═══ SUPPLIED RECORDS

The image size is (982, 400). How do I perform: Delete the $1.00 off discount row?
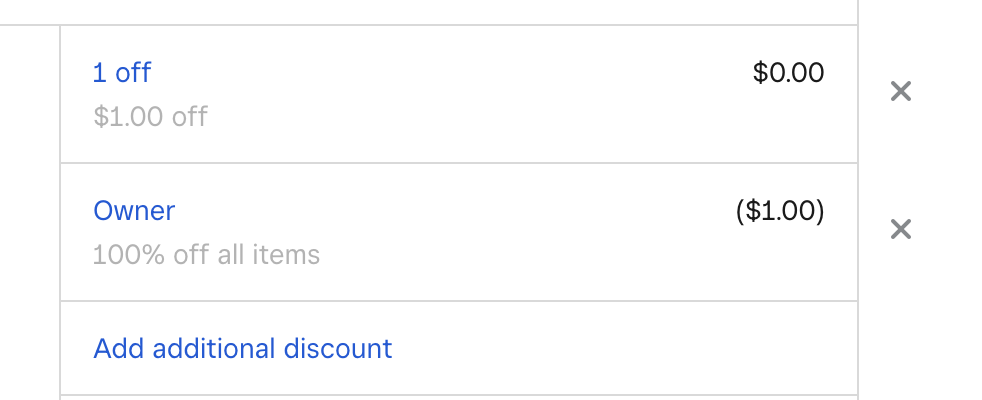point(901,92)
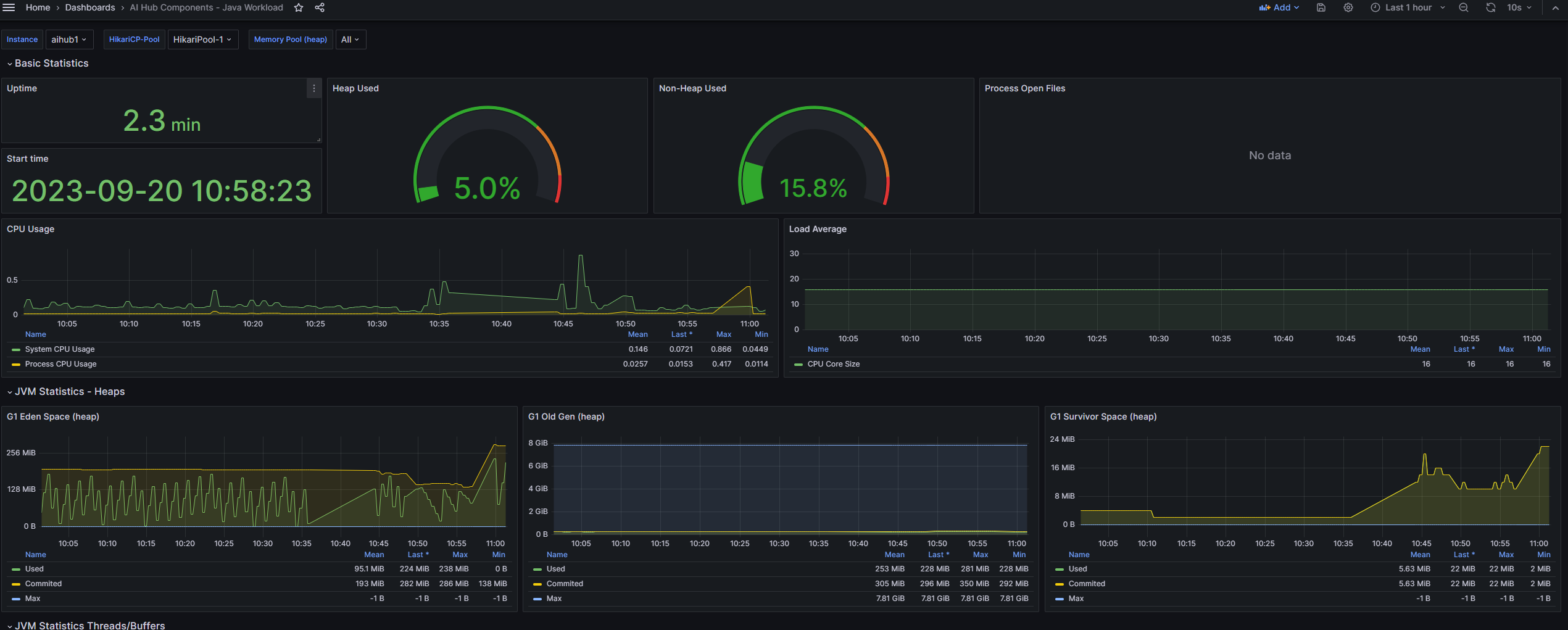Refresh the dashboard now
The width and height of the screenshot is (1568, 630).
tap(1490, 7)
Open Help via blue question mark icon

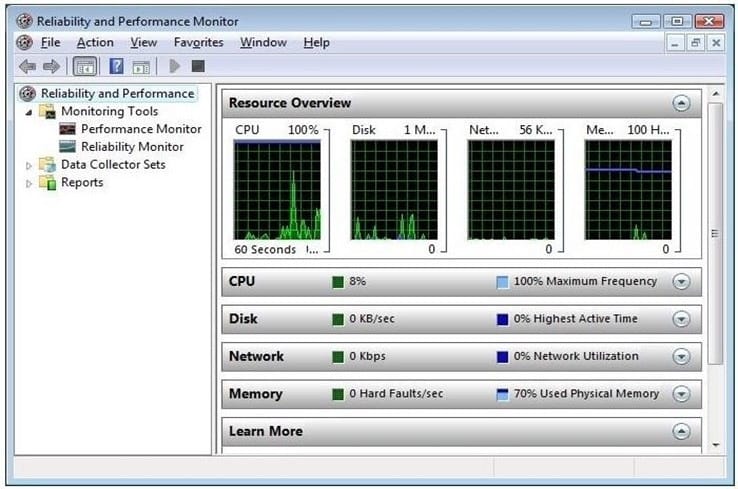click(x=116, y=66)

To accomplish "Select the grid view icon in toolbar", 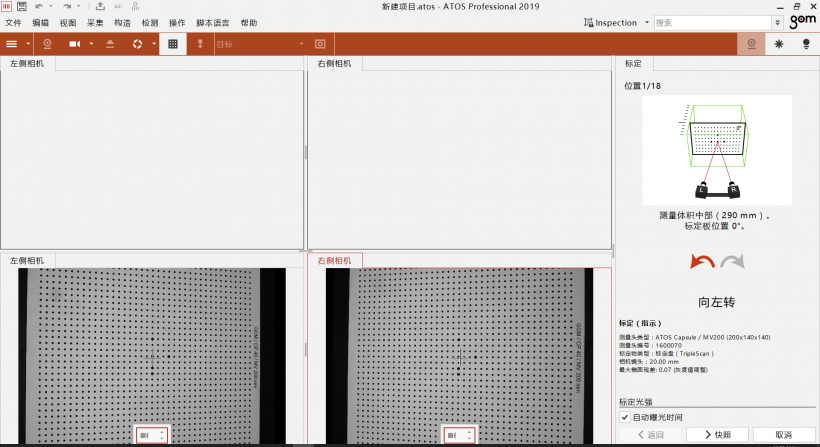I will [x=173, y=44].
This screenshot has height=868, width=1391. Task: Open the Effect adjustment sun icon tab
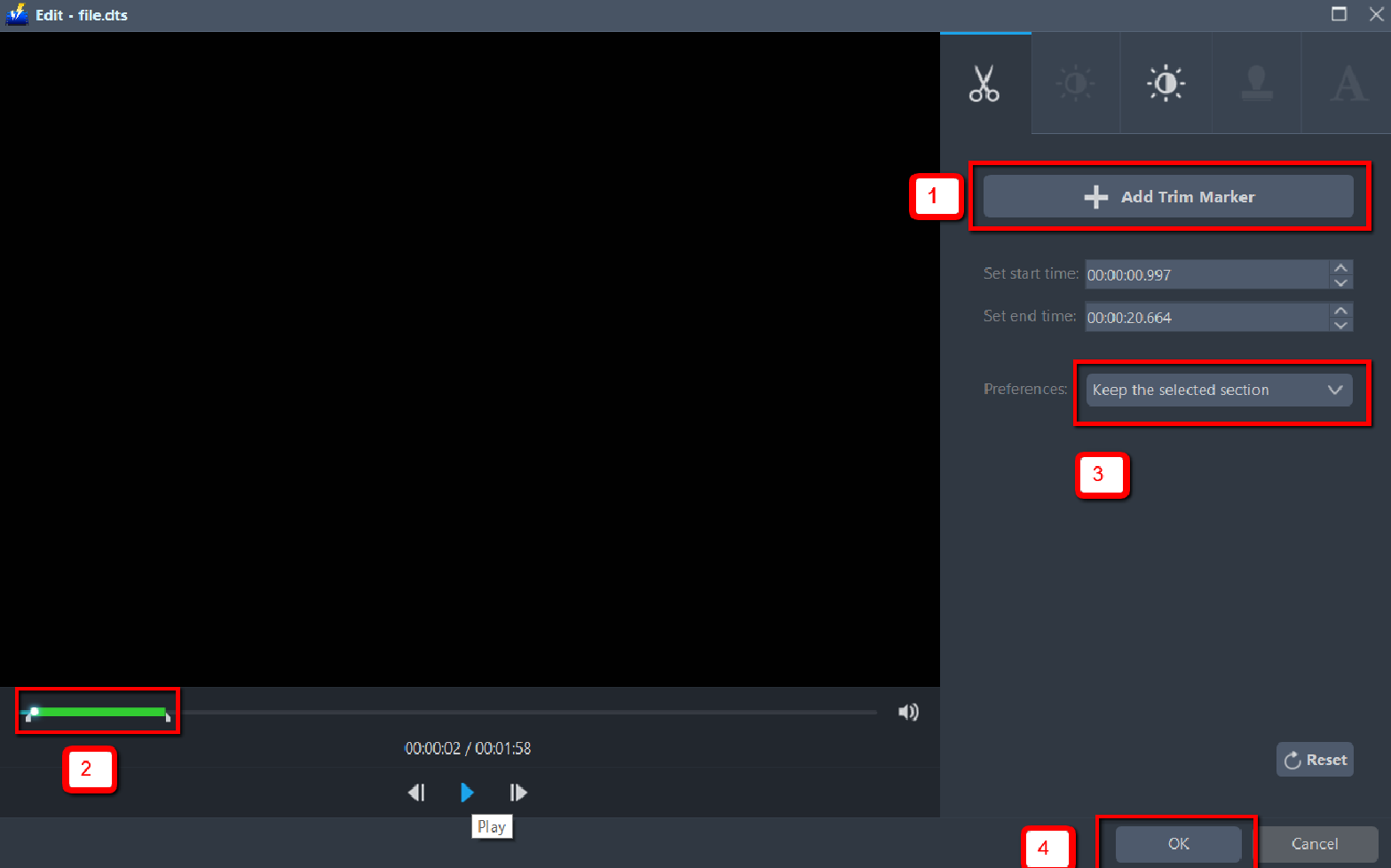(1075, 83)
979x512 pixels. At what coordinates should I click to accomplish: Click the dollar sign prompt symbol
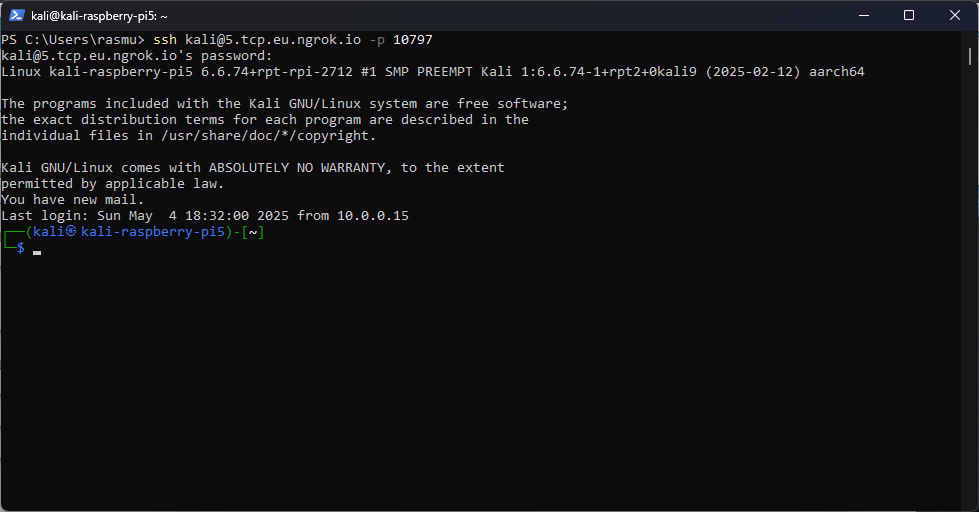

══════

The expected answer consists solely of the lines from the one with "This screenshot has" through the last line of the listing above, restated exactly, minus any pictures.

__RESPONSE AREA__:
This screenshot has height=868, width=1391. Task: Open the Effect adjustment sun icon tab
(1075, 83)
979x512 pixels. At what coordinates should I click to accomplish: Click the dollar sign prompt symbol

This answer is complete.